RÉINVENTER LE VILLAGE 

À l’évidence, le récit qu’il faudra élaborer comprendra « de nouveaux rituels, de 

nouveaux symboles pour tenter de renouer avec l’altérité ». L’approche colle au principe selon lequel un mal fait un bien. De la crise sanitaire pourrait alors surgir, « une société plus solide, à même d’affronter les défis de demain» et de faire obstacle à de terribles moments, ou plutôt, «la catastrophe qui va désigner l’autre en un mouvement profond, irréductible par peur de la mort ». Pour Cyrulnik et Emmanuelli, la bonne méthode consistera d’abord à se faire à l’idée que le coronavirus est partie intégrante de l’ordinaire des jours. « Parce que l’humanité a toujours cohabité avec les virus. » Les années 2020 seront toutefois marquées par un bouleversement des valeurs, tandis que la vie devient plus importante que l’argent pour les États. Puis vient le temps de trouver du sens aux choses et aux actes, à « tirer les leçons de la crise ». Au fil de la discussion, les deux hommes interrogeront, tour à tour, la nécessité de «réinventer le village », de favoriser l’autonomie des jeunes ou encore l’émergence d’une « écologie de la santé ». Sans doute, parce que nous sommes les principaux acteurs de notre histoire sanitaire. « La transmission et l’évolution de nos maladies sont dépendantes des autres espèces mais aussi de nos organisations sociales et culturelles, de notre façon de nous alimenter et de produire cette alimentation », préviennent-ils.

L’HOMME VIRTUEL

Au passage, ils livreront encore leur réflexion sur « l’homme virtuel », sur les écrans, « de faux miroirs », en contradiction « avec une interaction porteuse d’affect » avec la «relation à l’autre » aussi.
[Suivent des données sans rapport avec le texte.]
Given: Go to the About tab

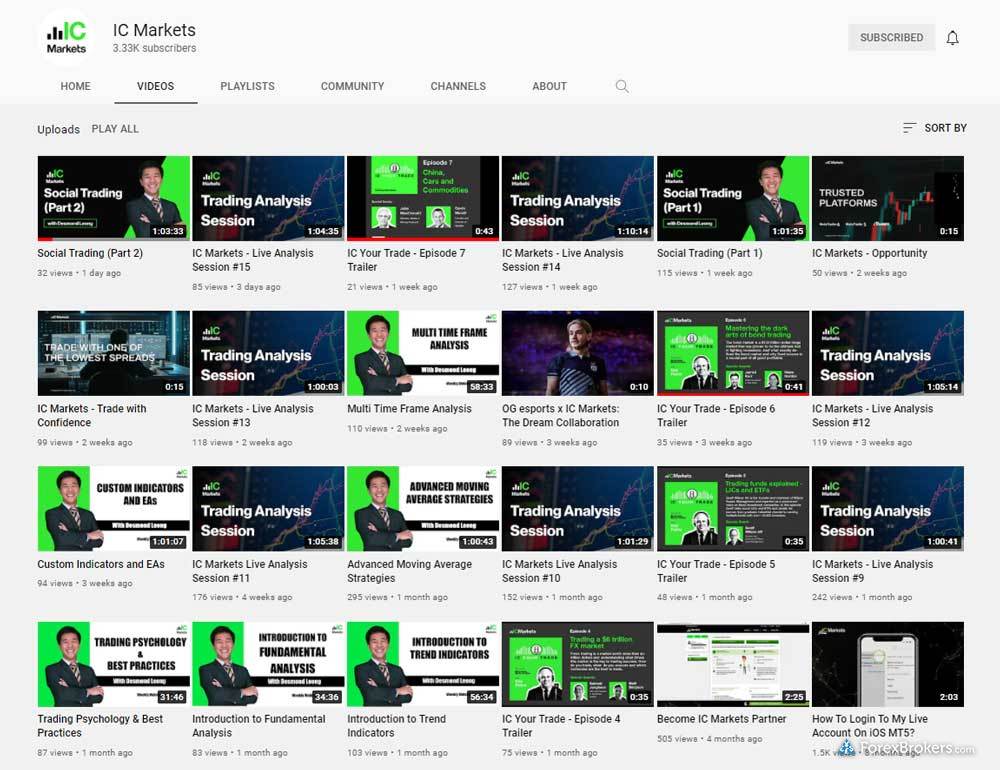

Une fois la Covid assumée, la tentation est grande d’envisager « le travail partagé », « le foyer partagé », « la culture partagée » mais également une tout autre école au sens large. Ils en sont convaincus. «On doit s’attendre à de gros changements ». D’autant qu’on ne peut pas s’exonérer de la logique énoncée par Paul Valéry. « Nous autres civilisations, nous savons que nous sommes mortelles. » Le réchauffement climatique et « ses terribles conséquences» font, à leur tour, le lit de l’évolution. Un monde s’achève, un autre voit le jour.

Se reconstruire dans un monde meilleur,

Boris Cyrulnik, Xavier Emmanuelli, Humensciences Editions.